Menyadari kritik tersebut, Callicott kemudian merevisi posisinya untuk mengakui nilai baik pada komunitas biotik maupun pada individu yang menjadi bagian dari komunitas tersebut. Prinsip-prinsip "second-order" atau prinsip tingkat kedua diperkenalkan untuk menetapkan prioritas antara kewajiban terhadap komunitas manusia dan komunitas alam.
Nilai Kesungguhan Alam (Value of Naturalness)
1. Definisi Nilai Kesungguhan (Naturalness)
Nilai kesungguhan (naturalness) berhubungan dengan seberapa "alami" suatu entitas atau kondisi, yaitu seberapa sedikit campur tangan manusia dalam hal tersebut. Robert Elliot berpendapat bahwa naturalness adalah sebuah sifat yang memberikan nilai intrinsik kepada segala sesuatu yang alami, termasuk entitas, kejadian, dan keadaan di alam.
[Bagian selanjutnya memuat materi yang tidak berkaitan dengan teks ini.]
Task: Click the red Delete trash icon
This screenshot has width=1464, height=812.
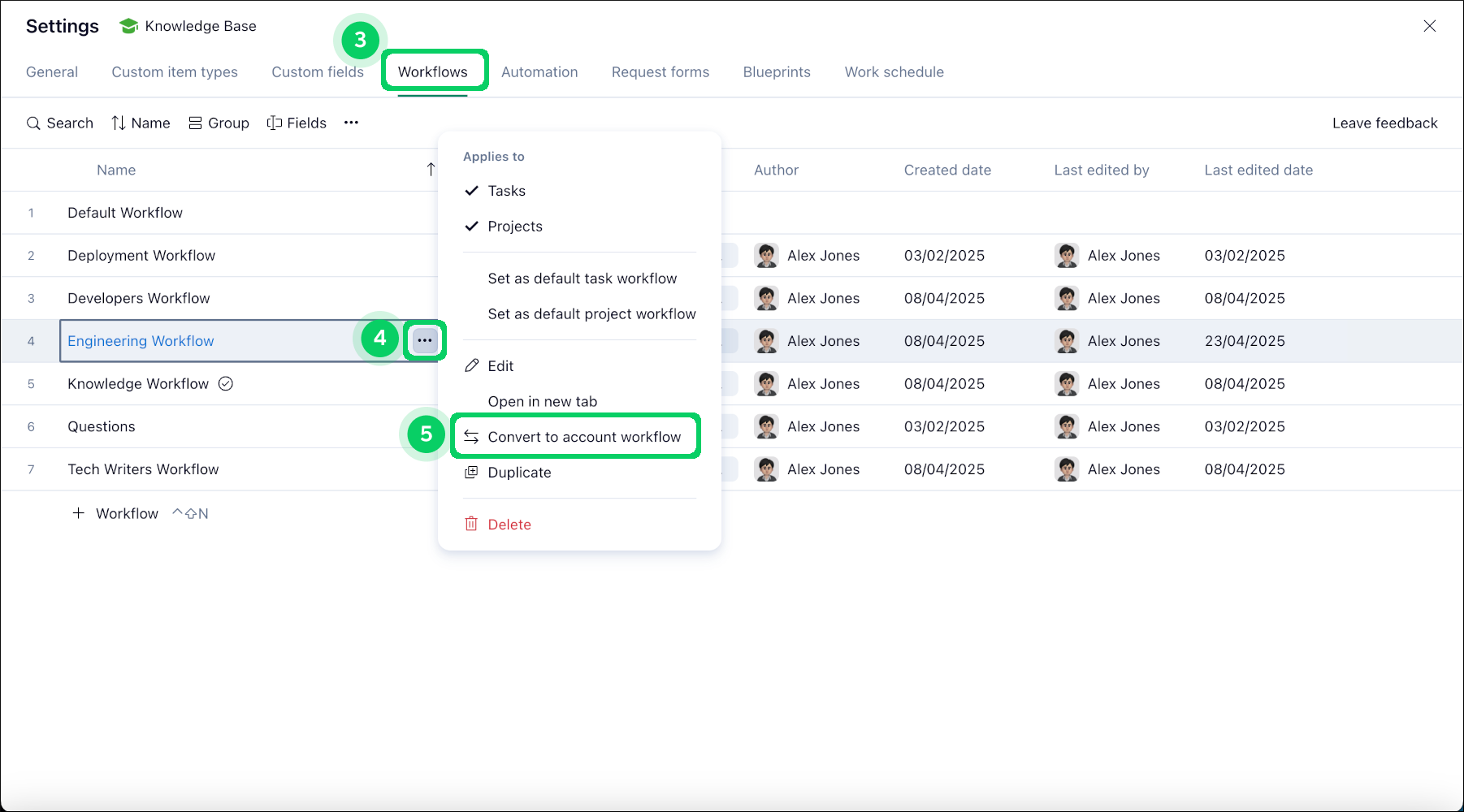Action: (x=471, y=524)
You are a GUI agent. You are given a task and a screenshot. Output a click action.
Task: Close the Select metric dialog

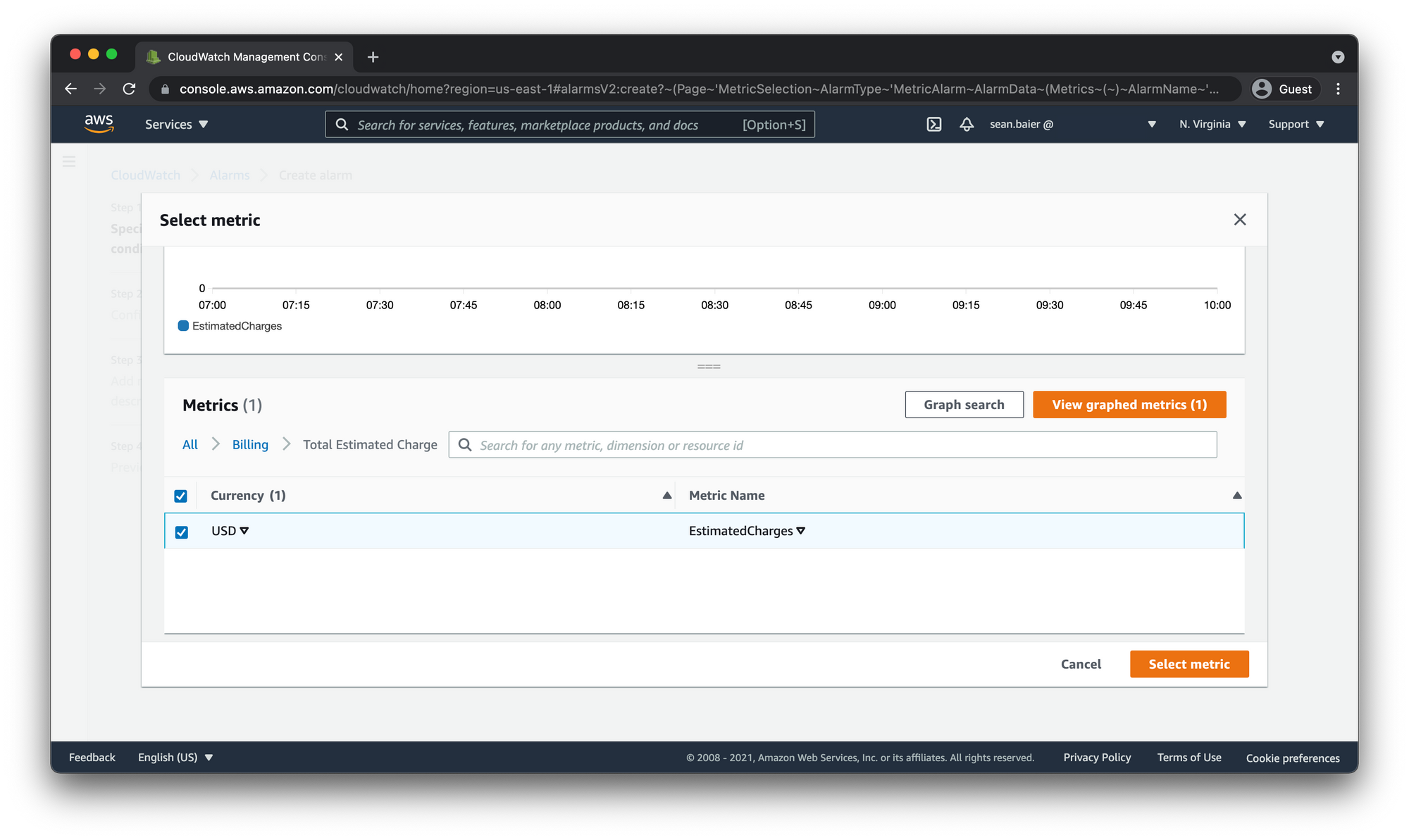coord(1240,220)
2. Argumen untuk Nilai Kesungguhan
Elliot mengklaim bahwa nilai intrinsik dari naturalness sangat penting sehingga pengurangan nilai tersebut akibat dari perubahan atau kerusakan tidak dapat dikompensasi oleh nilai-nilai lain yang dihasilkan oleh manusia. Dengan kata lain, kerusakan pada kesungguhan alam tidak dapat digantikan oleh nilai-nilai yang dihasilkan secara artifisial.
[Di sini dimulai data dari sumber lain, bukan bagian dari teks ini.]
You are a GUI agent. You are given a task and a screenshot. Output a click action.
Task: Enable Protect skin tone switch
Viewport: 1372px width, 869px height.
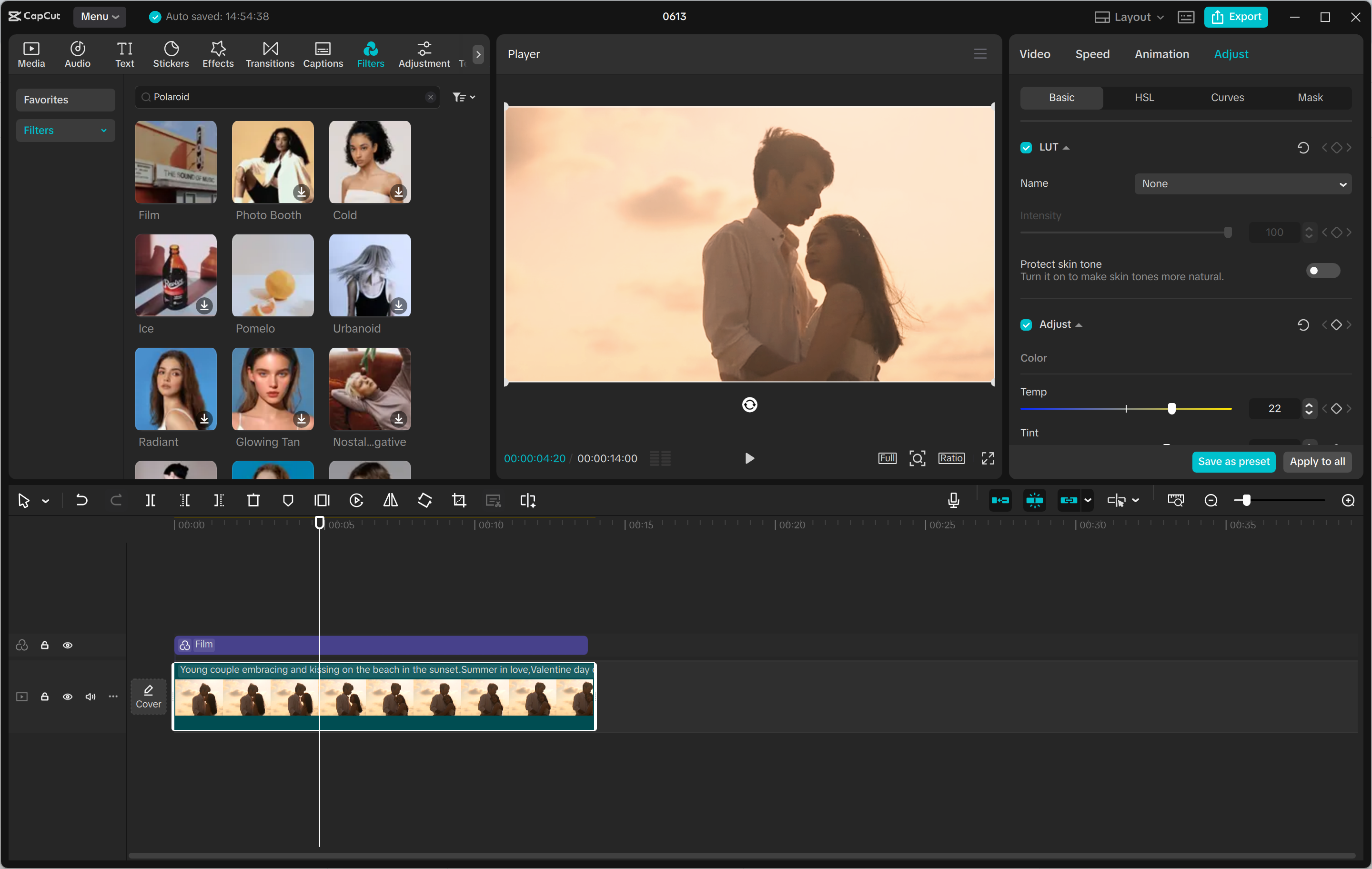[1322, 271]
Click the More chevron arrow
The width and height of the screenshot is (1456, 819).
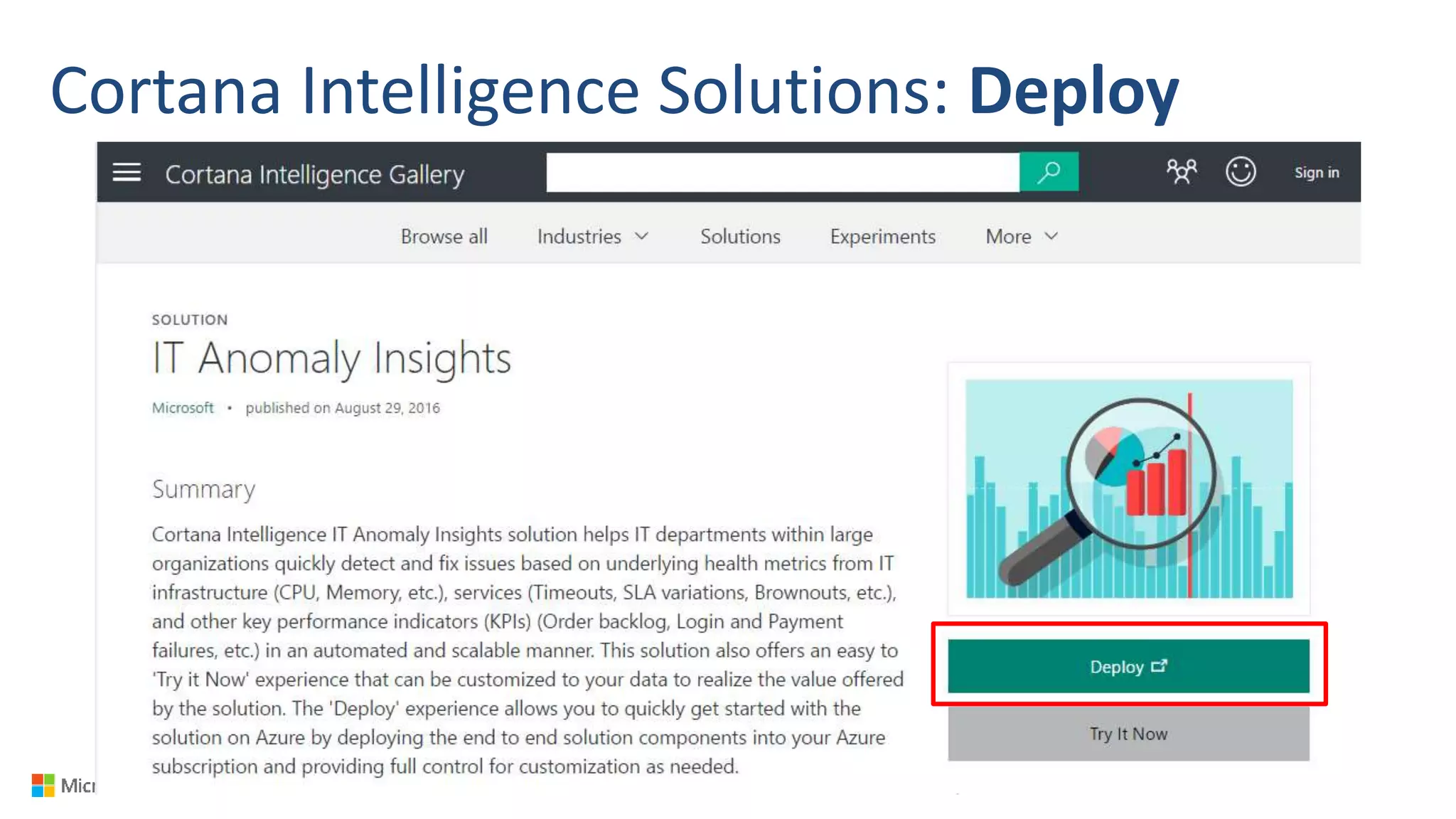(x=1051, y=236)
3. Kritik terhadap Nilai Kesungguhan
Beberapa kritik terhadap nilai kesungguhan mencakup ambiguitas konsep "alami" dan asumsi bahwa naturalness selalu memiliki nilai intrinsik. Bernard Williams, misalnya, menunjukkan bahwa kita mungkin perlu menggunakan kekuatan teknologi untuk mempertahankan aspek-aspek yang tampaknya berada di luar kendali kita, yang dapat menciptakan paradoks dalam usaha melestarikan area liar.
4. Restorasi Alam
Perdebatan juga mencakup nilai dari lingkungan yang telah dipulihkan oleh manusia. Elliot berpendapat bahwa lingkungan yang dipulihkan tidak memiliki nilai kesungguhan yang sama seperti lingkungan alami yang tidak terjamah, sedangkan Katz berpendapat bahwa lingkungan yang dipulihkan sebenarnya adalah ciptaan manusia dan karenanya memiliki nilai instrumental, bukan nilai intrinsik.
Etika Keutamaan (Virtue Ethics)
Etika keutamaan adalah pendekatan moral yang berfokus pada karakter dan keutamaan individu, daripada pada prinsip-prinsip tindakan atau hasil dari tindakan tersebut. Pendekatan ini berbeda dari etika konsekuensialis dan deontologis dalam hal fokus dan penilaian moral. Berikut adalah rincian mengenai etika keutamaan:
Etika keutamaan berfokus pada karakter moral individu dan kualitas pribadi, bukan hanya pada tindakan itu sendiri atau konsekuensi dari tindakan tersebut. Pendekatan ini menilai moralitas tindakan berdasarkan pada apakah tindakan tersebut mencerminkan keutamaan atau kebajikan tertentu.
Dalam etika keutamaan, moralitas ditentukan oleh kualitas karakter seseorang dan apakah seseorang memiliki sifat-sifat yang dianggap baik. Beberapa keutamaan yang sering disebutkan dalam etika keutamaan adalah kebajikan seperti kebaikan, kejujuran, ketulusan, dan keadilan. Pendekatan ini berbeda dari etika deontologi yang menilai tindakan berdasarkan kepatuhan terhadap aturan moral atau etika konsekuensialis yang menilai tindakan berdasarkan hasilnya.
Etika keutamaan menilai moralitas berdasarkan karakter moral seseorang. Keutamaan (virtues) adalah kualitas moral yang membentuk karakter dan menentukan tindakan seseorang. Dalam etika keutamaan, tindakan dianggap benar jika mencerminkan sifat-sifat moral yang baik. Sifat-sifat ini termasuk kebajikan seperti kebaikan hati, kejujuran, dan keberanian.
Menurut etika keutamaan, kehidupan yang baik atau bahagia adalah hasil dari hidup yang sesuai dengan keutamaan. Aristoteles, salah satu tokoh utama dalam etika keutamaan, berpendapat bahwa hidup yang berbudi pekerti baik adalah cara terbaik untuk mencapai kebahagiaan.
Etika keutamaan menganggap motivasi di balik tindakan sebagai hal penting. Tindakan harus dilakukan dengan niat yang baik dan dengan sifat-sifat moral yang benar.